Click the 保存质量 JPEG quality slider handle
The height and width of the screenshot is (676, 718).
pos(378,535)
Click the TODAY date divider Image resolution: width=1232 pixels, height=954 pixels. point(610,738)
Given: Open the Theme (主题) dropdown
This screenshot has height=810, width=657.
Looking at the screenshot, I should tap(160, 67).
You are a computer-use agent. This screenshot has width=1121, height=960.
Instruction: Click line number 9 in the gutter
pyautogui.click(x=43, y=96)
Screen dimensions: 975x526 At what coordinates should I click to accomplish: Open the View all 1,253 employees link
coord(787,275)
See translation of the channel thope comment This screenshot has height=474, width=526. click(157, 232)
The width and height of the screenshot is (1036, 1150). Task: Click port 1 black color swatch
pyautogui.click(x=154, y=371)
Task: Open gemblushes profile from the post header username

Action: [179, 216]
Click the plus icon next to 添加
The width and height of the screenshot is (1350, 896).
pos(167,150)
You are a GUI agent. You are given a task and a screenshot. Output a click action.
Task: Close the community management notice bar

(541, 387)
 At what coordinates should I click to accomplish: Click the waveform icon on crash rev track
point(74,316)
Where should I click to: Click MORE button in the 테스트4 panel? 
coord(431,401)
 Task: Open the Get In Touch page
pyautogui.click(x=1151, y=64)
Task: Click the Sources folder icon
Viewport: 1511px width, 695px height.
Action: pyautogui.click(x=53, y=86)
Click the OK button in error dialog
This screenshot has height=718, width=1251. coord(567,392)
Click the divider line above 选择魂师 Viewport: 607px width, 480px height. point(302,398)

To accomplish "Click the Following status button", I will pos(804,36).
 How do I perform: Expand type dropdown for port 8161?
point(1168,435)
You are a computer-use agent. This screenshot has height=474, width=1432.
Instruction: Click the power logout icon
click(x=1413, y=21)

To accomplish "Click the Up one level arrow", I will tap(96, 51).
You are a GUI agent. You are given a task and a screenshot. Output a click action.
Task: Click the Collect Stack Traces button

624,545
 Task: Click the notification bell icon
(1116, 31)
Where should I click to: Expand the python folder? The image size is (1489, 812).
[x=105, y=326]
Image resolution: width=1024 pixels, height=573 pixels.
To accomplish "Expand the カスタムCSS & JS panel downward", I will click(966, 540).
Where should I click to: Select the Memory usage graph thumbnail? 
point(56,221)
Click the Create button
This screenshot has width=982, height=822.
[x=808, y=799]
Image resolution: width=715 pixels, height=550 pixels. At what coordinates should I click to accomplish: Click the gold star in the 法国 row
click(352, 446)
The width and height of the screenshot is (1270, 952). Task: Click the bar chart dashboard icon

Problem to solve
Reproduce every entry above, word for word.

The response
Click the 保存质量 JPEG quality slider handle
The height and width of the screenshot is (676, 718).
pos(378,535)
Click the TODAY date divider Image resolution: width=1232 pixels, height=954 pixels. point(610,738)
Given: Open the Theme (主题) dropdown
This screenshot has height=810, width=657.
Looking at the screenshot, I should tap(160, 67).
You are a computer-use agent. This screenshot has width=1121, height=960.
Instruction: Click line number 9 in the gutter
pyautogui.click(x=43, y=96)
Screen dimensions: 975x526 At what coordinates should I click to accomplish: Open the View all 1,253 employees link
coord(787,275)
See translation of the channel thope comment This screenshot has height=474, width=526. click(157, 232)
The width and height of the screenshot is (1036, 1150). Task: Click port 1 black color swatch
pyautogui.click(x=154, y=371)
Task: Open gemblushes profile from the post header username

Action: [179, 216]
Click the plus icon next to 添加
The width and height of the screenshot is (1350, 896).
pos(167,150)
You are a GUI agent. You are given a task and a screenshot. Output a click action.
Task: Close the community management notice bar

(541, 387)
 At what coordinates should I click to accomplish: Click the waveform icon on crash rev track
point(74,316)
Where should I click to: Click MORE button in the 테스트4 panel? 
coord(431,401)
 Task: Open the Get In Touch page
pyautogui.click(x=1151, y=64)
Task: Click the Sources folder icon
Viewport: 1511px width, 695px height.
Action: pyautogui.click(x=53, y=86)
Click the OK button in error dialog
This screenshot has height=718, width=1251. coord(567,392)
Click the divider line above 选择魂师 Viewport: 607px width, 480px height. point(302,398)

To accomplish "Click the Following status button", I will pos(804,36).
 How do I perform: Expand type dropdown for port 8161?
point(1168,435)
You are a computer-use agent. This screenshot has height=474, width=1432.
Instruction: Click the power logout icon
click(x=1413, y=21)

To accomplish "Click the Up one level arrow", I will tap(96, 51).
You are a GUI agent. You are given a task and a screenshot. Output a click action.
Task: Click the Collect Stack Traces button

624,545
 Task: Click the notification bell icon
(1116, 31)
Where should I click to: Expand the python folder? The image size is (1489, 812).
[x=105, y=326]
Image resolution: width=1024 pixels, height=573 pixels.
To accomplish "Expand the カスタムCSS & JS panel downward", I will click(966, 540).
Where should I click to: Select the Memory usage graph thumbnail? 
point(56,221)
Click the Create button
This screenshot has width=982, height=822.
[x=808, y=799]
Image resolution: width=715 pixels, height=550 pixels. At what coordinates should I click to accomplish: Click the gold star in the 法国 row
click(352, 446)
The width and height of the screenshot is (1270, 952). Task: Click the bar chart dashboard icon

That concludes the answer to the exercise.